In September my film was selected to be part of the Q! Film Festival in Jakarta (http://www.qmunity-id.org/brief-history.html) and I was all set to be at the screening and Q&A, but then the festival organisers emailed to say that they had to cancel the festival because of security threats; instead they would do ‘underground’ screenings and asked if I still wanted to go? What exactly where these ‘security threats’ to the film festival I wondered? Across Indonesia anti-LGBT groups had threatened LGBT events with violence. Strong anti-LGBT sentiment had been brewing in Indonesia since January 2016, precipitated by a comment made by the Minister of Higher Education Muhammad Nasir, when he wanted to stop LGBT students organising on university campuses. Several politicians jumped on the bandwagon declaring that, “The LGBT community is a serious threat to the nation” and “It should not be allowed to grow or be given room to conduct its activities” (Nasir Djamil, Prosperous Justice Party politician 24.01.16). Then on 23rd of August 2016, just before the Q! Film Festival, Indonesia’s Constitutional Court held it’s fifth hearing to criminalize sex out of wedlock and consensual same-sex behaviour. The proposed amendment to Indonesian laws has been criticised by Human Rights Watch: Graeme Reid the LGBT rights director there says, “The proposed criminal sanctions before the Constitutional Court are not only a threat to LGBT people, but to all Indonesians….Laws that threaten privacy inevitably affect everyone.”
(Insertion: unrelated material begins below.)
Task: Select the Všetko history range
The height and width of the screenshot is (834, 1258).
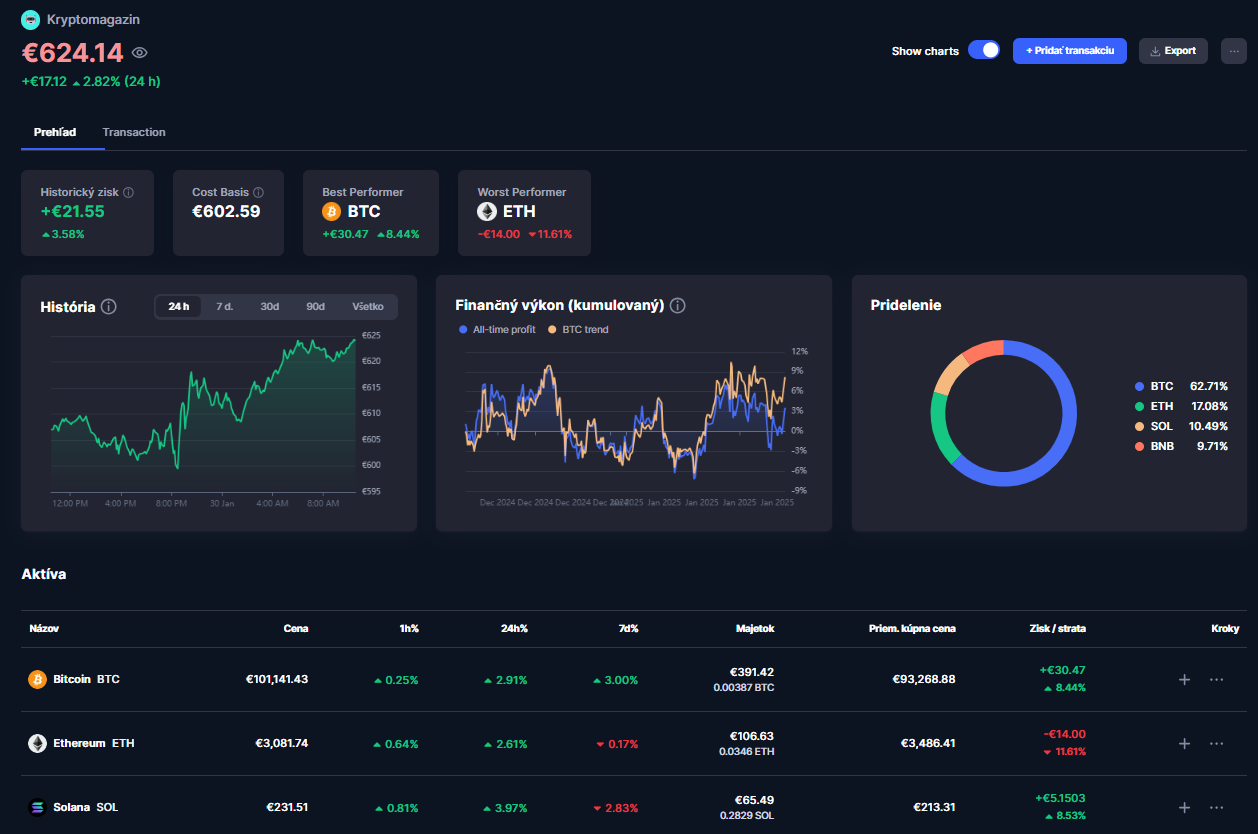Action: (x=368, y=307)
Of course I was fearful of the situation in Jakarta, as I knew festival organizers had received death threats in the past, but hope means the will to overcome. If the festival organizers were brave enough to stand by their rights in the face of opposition I thought it would be rude not to join them.
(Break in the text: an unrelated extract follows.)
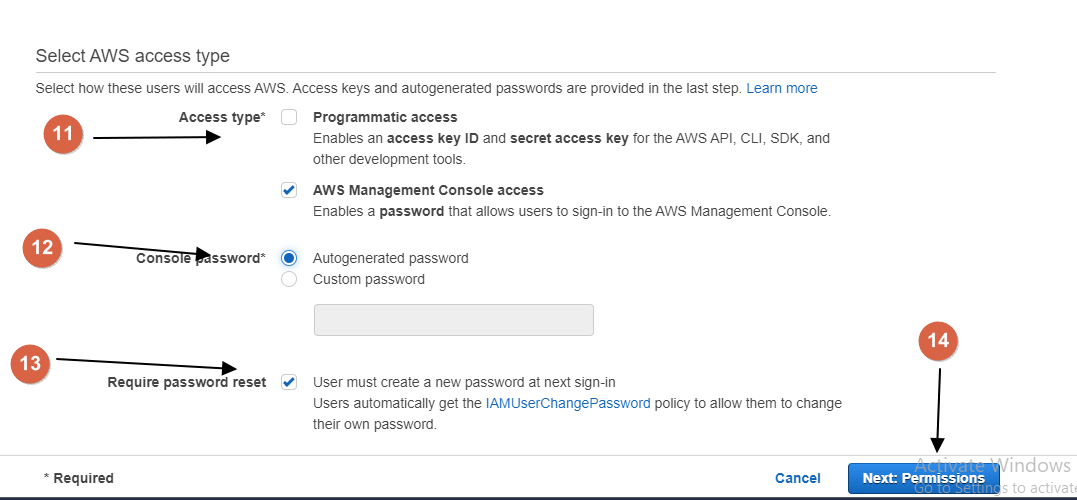The width and height of the screenshot is (1077, 500).
Task: Click the red step 12 marker
Action: [43, 248]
The festival was indeed low-key, but the energy and commitment demonstrated by the film festival organizers was inspiring. One of the organizers told me that they saw the motion to criminalize LGBT community as a ‘set-back’ and they would continue to fight and bring back the Q! Film Festival in future years.
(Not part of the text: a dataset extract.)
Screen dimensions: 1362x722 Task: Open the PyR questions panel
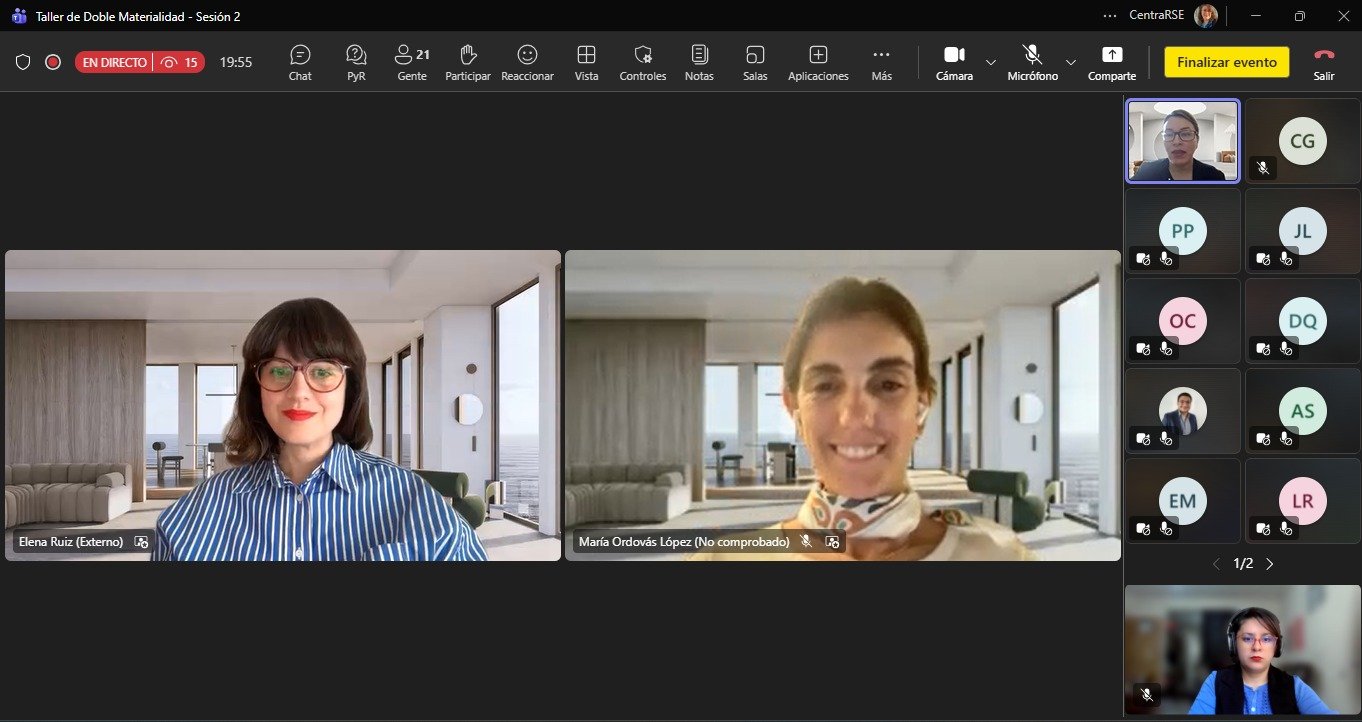[356, 62]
They said this about the screening of my film,

“To be able to hold this kind of festival is already a challenge remembering what happened to LGBTIQ issue since early this year in Indonesia especially with the trial to criminalize LGBTIQ in Supreme Court. Having a program that can educate people to understand about LGBTIQ is another challenge. Having [your film] in our festival can bring a very good perspective about how to really know about transgender especially Asian [transgender] which is the same with us here. Zoe present her thought about a woman life which felt very real despite that she is a transgender and about how the world accept her as who she is. This is something that we want to share to others that being LGBTIQ is no different with being "normal" as we are the same 100% human.”

Whilst my film Deconstructing Zoe presents a positive message about transgender identity, we must remember that people with a non-conforming gender identity all over the world still face violence and discrimination and the special screening of Deconstructing Zoe at FACT Picture House (http://www.fact.co.uk/whats-on/current/deconstructing-zoe.aspx)

on Transgender Day of Remembrance (https://tdor.info/about-2/)

reminds us of this.

The event, Deconstructing Gender on the 18th of November at the Being Human Festival brings with it the real Hopes and Fears of the LGBTQ community for the right to privacy, self-determination and the right to be 100% Human.